Each other Person who has participated in or contributed to the development of
the Proprietary Software, Proprietary Documentation or other Proprietary Rights
has either: (i) so contributed or participated as an employee of the Company or
the relevant Subsidiary within the scope of his or her employment obligations;
(ii) so contributed or participated as an independent contractor pursuant to a
valid and binding agreement that specifically assigns to the Company or the
Subsidiary all Copyrights, Patents, Trade Secrets, proprietary Know-how and
other proprietary right such person may have had in the Proprietary Software,
Proprietary Documentation or other Proprietary Rights; or (iii) otherwise
assigned to the Company or the Subsidiary any Patent or Copyright that such
Person may have had in the Proprietary Software or Proprietary Documentation and
any rights that such Person may have had in the Trade Secrets and other
proprietary Know-how incorporated therein.
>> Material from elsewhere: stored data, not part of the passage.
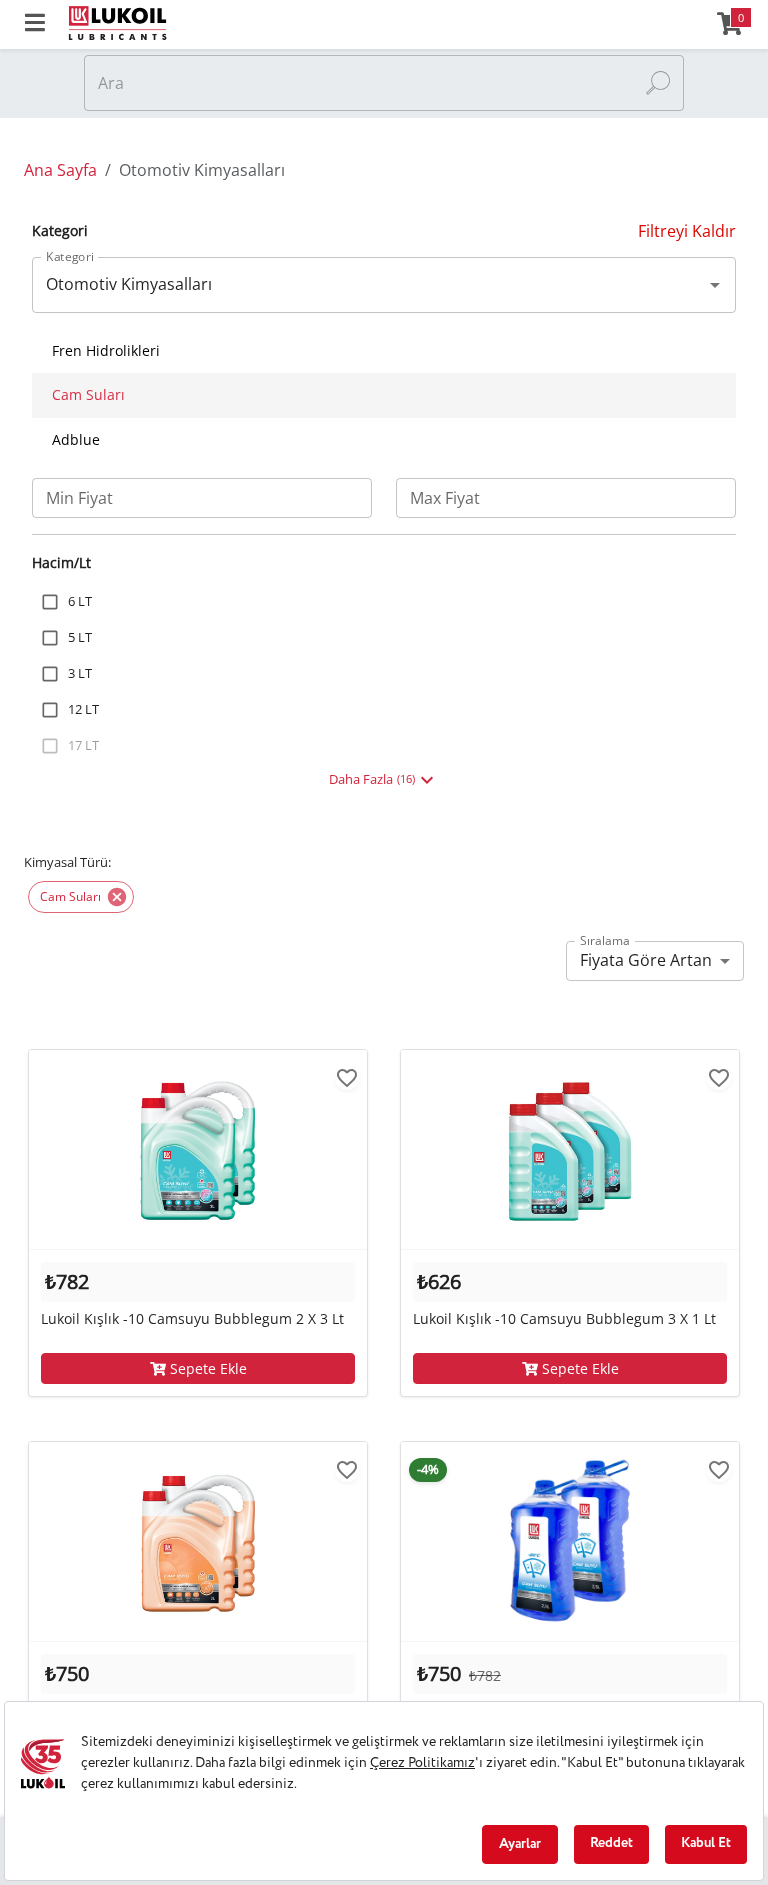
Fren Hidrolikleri (106, 350)
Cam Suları (88, 394)
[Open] (715, 285)
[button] (81, 897)
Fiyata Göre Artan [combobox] (646, 960)
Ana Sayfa (60, 170)
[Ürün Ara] (658, 83)
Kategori (70, 256)
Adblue (76, 439)
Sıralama (605, 940)
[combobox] (369, 285)
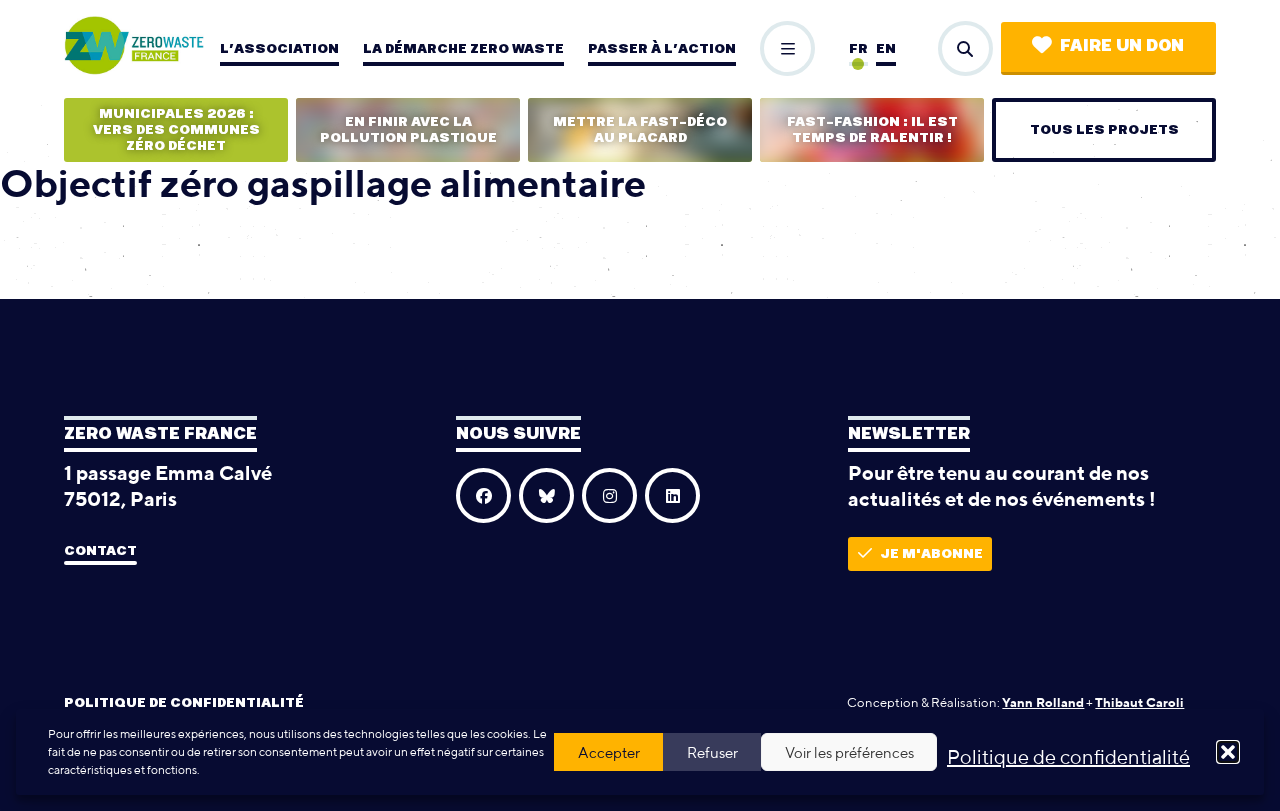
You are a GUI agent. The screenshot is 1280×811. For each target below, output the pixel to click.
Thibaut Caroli (1139, 702)
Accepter (609, 752)
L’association (279, 49)
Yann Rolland (1043, 702)
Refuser (712, 752)
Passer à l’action (662, 49)
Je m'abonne (931, 554)
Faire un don (1122, 46)
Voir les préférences (849, 752)
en (886, 49)
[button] (1228, 752)
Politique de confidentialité (1068, 756)
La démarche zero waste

PART 3.15(C) of the Disclosure
Schedule includes an accurate and complete list and description of all
Proprietary Software owned, marketed,





                                         -12-
<PAGE>   19

licensed, used or under development by the Company and its Subsidiary, and a
product description, the language in which it is written and the type of
hardware platform(s) on which it runs. Except for Third Party Software, no other
Software is required to operate the business of the Company and its Subsidiary,
as presently conducted. With respect to the Proprietary Software, (a) the
Company maintains machine-readable master-reproducible copies, source code
listings, technical documentation and user manuals for the most current releases
or versions thereof and for all earlier releases or versions thereof currently
being supported by the Company; (b) in each case, the machine-readable copy
substantially conforms to the corresponding source code listing; (c) such
Proprietary Software is written in the language set forth on PART 3.15(C) of the
Disclosure Schedule for use on the hardware set forth on PART 3.15(C) of the
Disclosure Schedule with standard operating systems; (d) such Proprietary
Software can be maintained and modified by reasonably competent programmers who
are familiar with such language, hardware and operating systems and who have
received three months of training with respect to such Proprietary Software; and
(e) in each case, the Proprietary Software operates substantially in accordance
with the user manual therefor and without material operating defects. None of
the Proprietary Software, Proprietary Documentation or other Proprietary Rights
is owned by or registered in the name of any current or former owner,
shareholder, partner, director, executive, officer, employee, salesman, agent,
customer, representative or contractor of BSI or its affiliates, nor does any
such Person have any interest therein or right thereto, including but not
limited to the right to royalty payments. The Proprietary Software and
Proprietary Documentation and the intended use and results of the Proprietary
Software and Proprietary Documentation comply with the applicable requirements
of ERISA and the IRC (excluding errors or omissions made by customers).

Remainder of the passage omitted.